How many people today are enslaved to corporate colonialization, multi-national entities which ravage the worldwide landscape, inner and outer, for obscene profit? By consuming entire human lives via labor and debt, they demand the soul's equivalent of blood diamonds, pearls of too great a price. DEEP CINEMA works to shrink the power of this "mutant market-place" by returning your focus to more soul-sustaining values. It realigns you to divine/natural powers, via love of original creation, of which we humans are the essential witnesses.

The Fon people of Africa believe that each one of us is born, and dies, as part of a pod comprised of plants, animals, landscape, weather systems, etc. We may have longer or shorter life cycles, but essentially we all rise and fall together: how comforting! Has your heart ever been tugged by morning mist over a lake, or the sight of a verdant Norfolk pine? You're probably related, intermingled, sustaining one another! Quantum Physics (which Shamans comprehend innately) teaches that we are not merely discrete, armored entities (particles) but also open, fluid proclivities, possibilities, potential (waves). I once heard a married couple, documentary filmmakers, passionately aver that they had given their hearts to the Caribou and carried Caribou hearts in their chests. Can't you feel it?

Sean Connery was selected to play the first James Bond because the producers awaiting his arrival for audition looked down from the office window to see him striding across the parking lot like a panther. What a refreshing difference it would provide to create characters for whom you've discerned totemic animal spirits, who have devotion to certain landscapes, and who bloom under certain weather conditions.

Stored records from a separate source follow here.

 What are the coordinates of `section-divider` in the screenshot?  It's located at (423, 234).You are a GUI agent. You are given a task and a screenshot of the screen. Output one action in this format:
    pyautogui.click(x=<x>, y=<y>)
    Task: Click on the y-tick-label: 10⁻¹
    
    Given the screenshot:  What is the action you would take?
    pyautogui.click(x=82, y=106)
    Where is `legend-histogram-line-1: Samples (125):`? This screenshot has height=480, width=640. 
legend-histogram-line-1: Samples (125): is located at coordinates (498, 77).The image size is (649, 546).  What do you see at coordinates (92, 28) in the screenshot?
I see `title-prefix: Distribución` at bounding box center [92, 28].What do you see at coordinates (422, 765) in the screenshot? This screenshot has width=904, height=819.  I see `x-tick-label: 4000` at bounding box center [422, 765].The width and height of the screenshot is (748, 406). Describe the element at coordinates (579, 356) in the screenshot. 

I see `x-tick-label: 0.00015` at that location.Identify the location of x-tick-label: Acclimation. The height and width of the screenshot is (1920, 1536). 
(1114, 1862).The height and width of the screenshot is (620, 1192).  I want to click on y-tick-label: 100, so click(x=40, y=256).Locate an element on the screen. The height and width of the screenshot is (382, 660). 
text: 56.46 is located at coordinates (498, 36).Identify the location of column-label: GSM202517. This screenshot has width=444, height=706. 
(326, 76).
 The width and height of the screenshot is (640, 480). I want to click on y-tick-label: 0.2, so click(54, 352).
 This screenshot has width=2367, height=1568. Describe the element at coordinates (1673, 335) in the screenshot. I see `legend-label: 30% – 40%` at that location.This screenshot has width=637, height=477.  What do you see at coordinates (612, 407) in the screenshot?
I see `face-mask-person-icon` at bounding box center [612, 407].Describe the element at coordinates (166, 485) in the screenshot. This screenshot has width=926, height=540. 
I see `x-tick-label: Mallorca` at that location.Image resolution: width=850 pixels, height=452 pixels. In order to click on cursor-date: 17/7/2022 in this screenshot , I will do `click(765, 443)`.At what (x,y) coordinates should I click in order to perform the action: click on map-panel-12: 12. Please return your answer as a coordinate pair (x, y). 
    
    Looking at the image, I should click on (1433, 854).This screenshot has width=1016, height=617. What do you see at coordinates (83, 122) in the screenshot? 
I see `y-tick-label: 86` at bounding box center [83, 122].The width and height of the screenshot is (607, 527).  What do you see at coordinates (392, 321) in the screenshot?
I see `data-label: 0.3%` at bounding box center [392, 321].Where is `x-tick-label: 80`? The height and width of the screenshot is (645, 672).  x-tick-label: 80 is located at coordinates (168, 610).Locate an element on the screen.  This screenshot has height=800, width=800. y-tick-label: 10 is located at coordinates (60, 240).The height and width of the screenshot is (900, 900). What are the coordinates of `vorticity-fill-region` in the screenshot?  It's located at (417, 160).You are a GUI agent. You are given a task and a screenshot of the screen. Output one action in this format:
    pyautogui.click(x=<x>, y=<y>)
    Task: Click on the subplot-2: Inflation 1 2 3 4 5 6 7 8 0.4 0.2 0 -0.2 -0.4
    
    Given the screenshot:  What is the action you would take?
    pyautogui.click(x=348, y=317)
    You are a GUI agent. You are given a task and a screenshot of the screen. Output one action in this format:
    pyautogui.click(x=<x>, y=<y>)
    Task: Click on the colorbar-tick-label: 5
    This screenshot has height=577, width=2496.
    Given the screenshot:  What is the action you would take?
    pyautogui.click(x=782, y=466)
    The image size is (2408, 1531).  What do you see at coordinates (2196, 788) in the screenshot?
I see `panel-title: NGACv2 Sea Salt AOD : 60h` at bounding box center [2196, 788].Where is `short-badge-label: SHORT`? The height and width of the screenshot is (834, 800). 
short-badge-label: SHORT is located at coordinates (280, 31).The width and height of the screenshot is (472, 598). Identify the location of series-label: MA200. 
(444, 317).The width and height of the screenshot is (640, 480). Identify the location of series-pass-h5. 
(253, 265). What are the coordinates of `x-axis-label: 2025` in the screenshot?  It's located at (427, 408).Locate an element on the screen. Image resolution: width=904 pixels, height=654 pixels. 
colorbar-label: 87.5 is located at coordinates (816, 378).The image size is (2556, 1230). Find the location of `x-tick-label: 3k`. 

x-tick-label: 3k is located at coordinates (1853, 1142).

One animal which provides an almost hackneyed symbol of transformation, the round of Initiation, is the Butterfly. But this wee beastie deserves a closer look. (For example, did you know it has eyes ~photon cells~ on its genitals? Imagine the advantages!) Once you comprehend the anguish it endures as it grows, you'll never be tempted to sell short a character's arc of development. As I describe in my book,

"In their metamorphosis from caterpillar to chrysalis to winged wonder, these beings undergo an Initiation of grueling proportions. Yet their outcome is so beautiful and delicate that we rarely look to them as guides for courage, risk and triumph. But harken to this: inside the caterpillar is a cluster of cells known as 'imaginal buds' which already promise its Destiny as Butterfly. While the wee, wormlike, spiky, furry creature crawls the earth, is a part of it already imagining, say, flight through the vast canopy of the rain forest or even thousands of miles beyond?

"Well, the trouble is, at this stage of the game, the immune system of the caterpillar experiences vertigo at the prospect of such a quantum leap, sensing these visionary buds as alien, something to be destroyed. Only after the immune system itself is mulched out in the soupy, liminal womb of the chrysalis do these cells have their say, igniting and fashioning the last, most stupendous stage of life: winged bliss!"

So too the most powerful scripted characters face challenges of such threat that it feels like a death for them to push through to the next phase. Another totemic example: before a snake emerges with new skin, its old one becomes opaque, even over the eyes, temporarily blinding the creature. Yet that blindness provides a moment of faith, a moment in which to realize that faith itself is fidelity to insights gained, and to emerge by dint of one's own powers, renewed.

Can't you just feel it? 1000 fathoms deep in your Sea-soul?

Of course you can, Shaman scribe. Now go write it!